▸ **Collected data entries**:
※ ※ ※
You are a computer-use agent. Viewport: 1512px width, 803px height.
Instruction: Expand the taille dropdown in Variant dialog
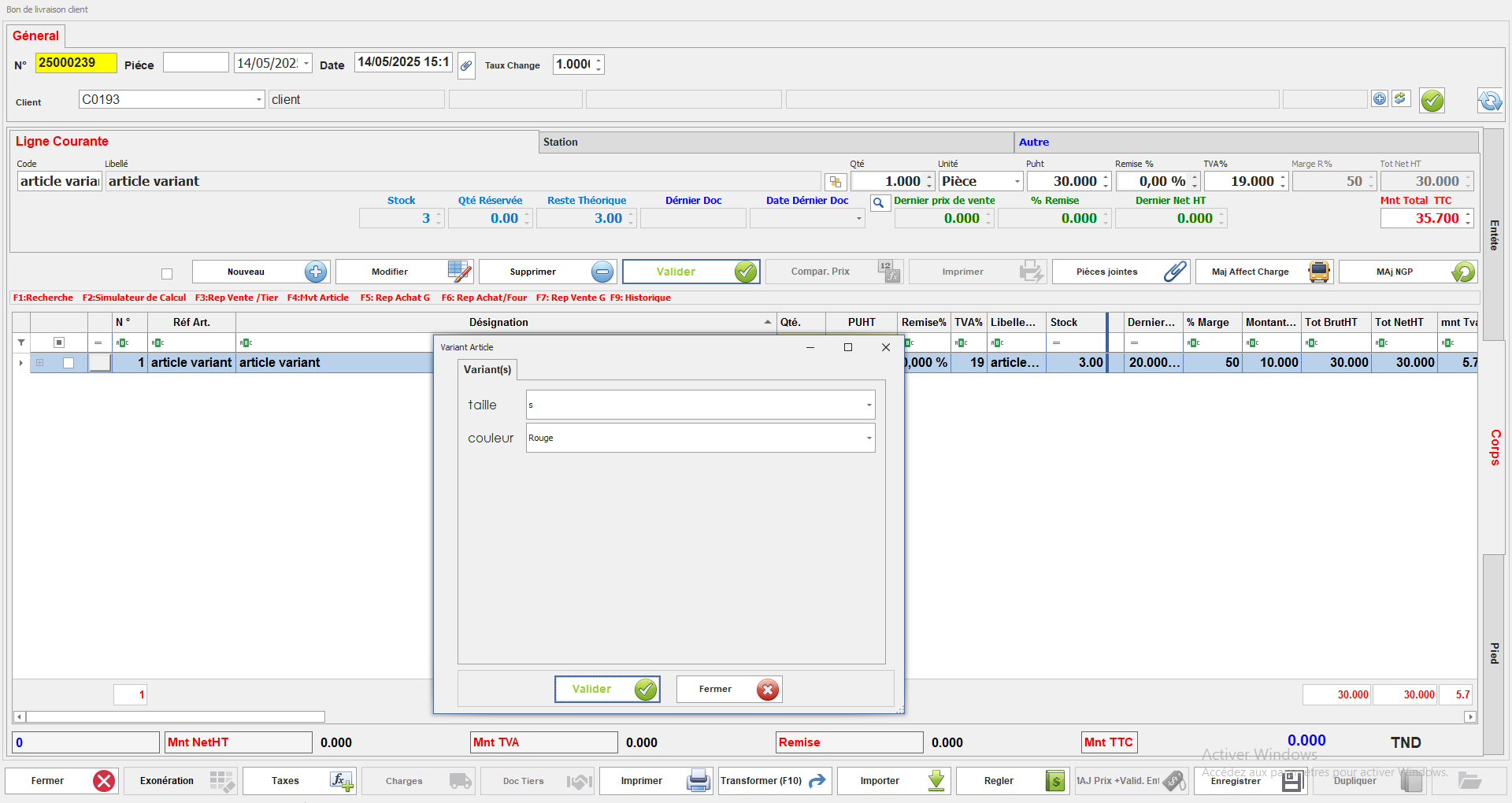869,405
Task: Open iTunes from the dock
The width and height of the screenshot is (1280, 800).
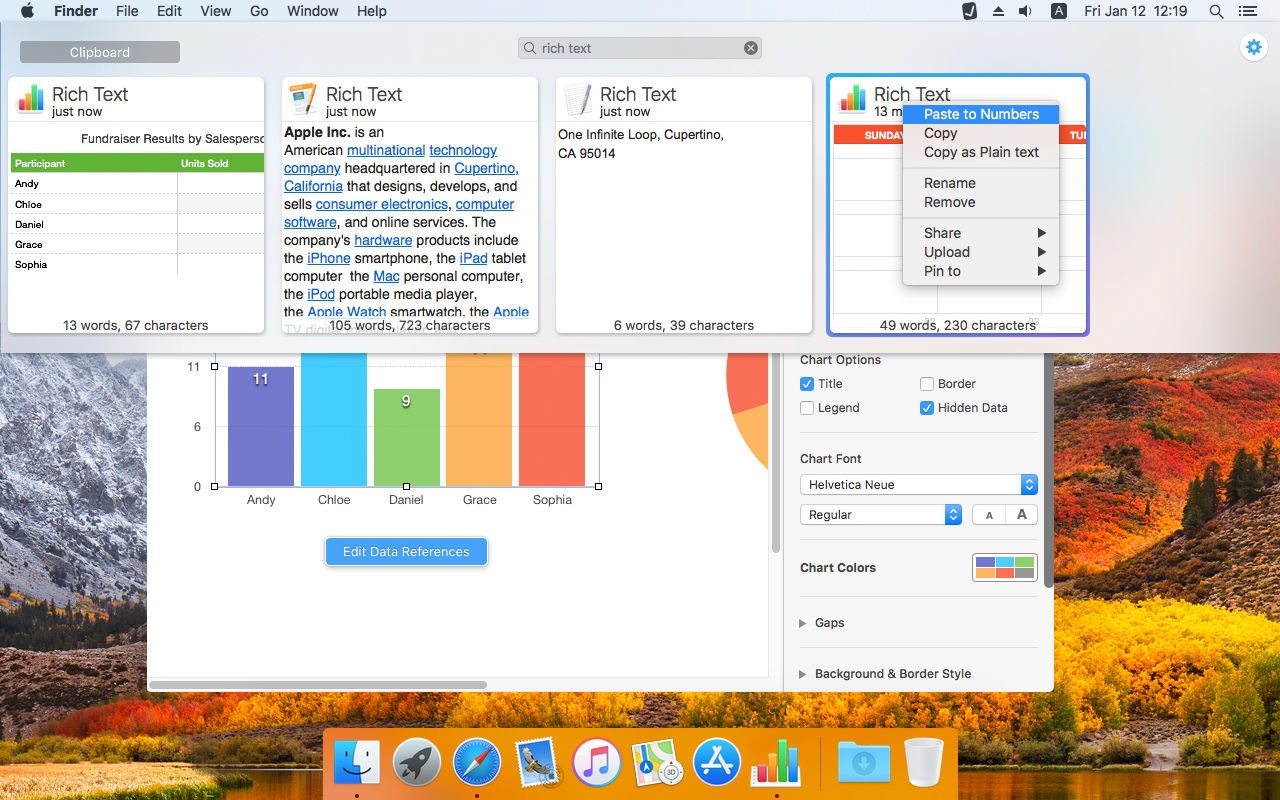Action: [x=597, y=762]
※ ※ ※
▸ **TRY IT**: Print the records above exactly, minus pictures.

▸ **TASK OUTPUT**:
You are a computer-use agent. Viewport: 1512px width, 803px height.
Instruction: Expand the taille dropdown in Variant dialog
869,405
Task: Open iTunes from the dock
The width and height of the screenshot is (1280, 800).
Action: [x=597, y=762]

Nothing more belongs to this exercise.